Trading blows over Ofcom's plan to regulate pay-TV market prices has started. Mike Darcey, the chief operating officer at BSkyB, has accused public service broadcasters, industry regulators and politicians of breeding a “culture of dependency” that has failed to allow the UK TV industry to explore new business models.
Darcey told the Institute of Economic Affairs Sky might cut back on its investment in UK original production, including drama and arts programming, if it is forced by Ofcom into wholesale deals with other pay-TV operators for its premium sport and movie channels. He argued that the era of reliance on advertiser funding by commercial PSBs ITV, Channel 4 and Channel Five’s main source or revenue, is over in a digital world.
He claimed the reason "much of the commercial broadcasting sector has failed to move on. The reason is deeply rooted in the culture of the public service broadcasting system which binds the broadcasters together with those responsible for UK broadcasting policy.”
“In this complex system of privileges and obligations, the fortunes of the terrestrial broadcasters have been reliant on winning the support of regulators and politicians. The consequence is a culture of dependency which shapes the mindset and strategies of the licensed broadcasters.”

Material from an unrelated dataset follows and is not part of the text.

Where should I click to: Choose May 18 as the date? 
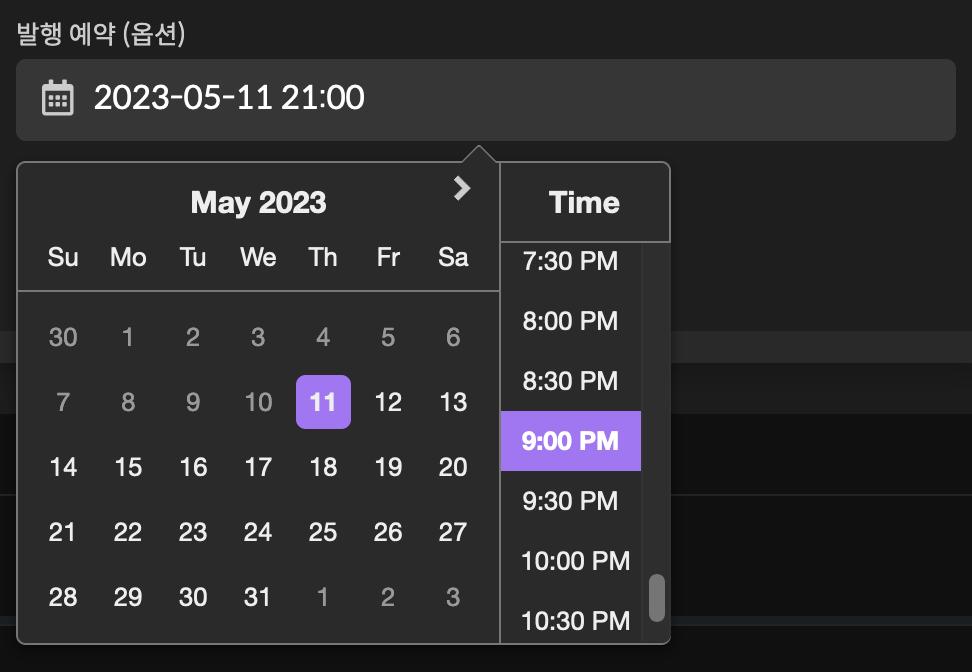(323, 467)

Darcey argued that Lord Carter’s Digital Britain report is the latest example of how, to be successful, the PSBs have to persuade policy-makers that they are vital to achieving public policy goals.”It remains the case that UK broadcasting policy is geared almost exclusively around the free model. So it is no coincidence that the attitudes of the commercial PSBs should be so closely aligned with those of the people who can make or break their businesses. The focus of policymakers on advertising as the core means of funding public service content beyond the BBC has remained unshakeable despite the evidence of the sustained challenges facing the terrestrial broadcasters.”
Darcey hit out at Ofcom’s proposal to force Sky to wholesale its premium sport and movie channels to rivals at a potential 30% discount. He said BSkyB, which has threatened to launch legal action if the proposals become reality, would have to look at cutting back programming investment across the board. “One of the many things that is remarkable about the proposals is the ease with which Ofcom feels able to undermine incentives for continued investment in high-quality content,” he added.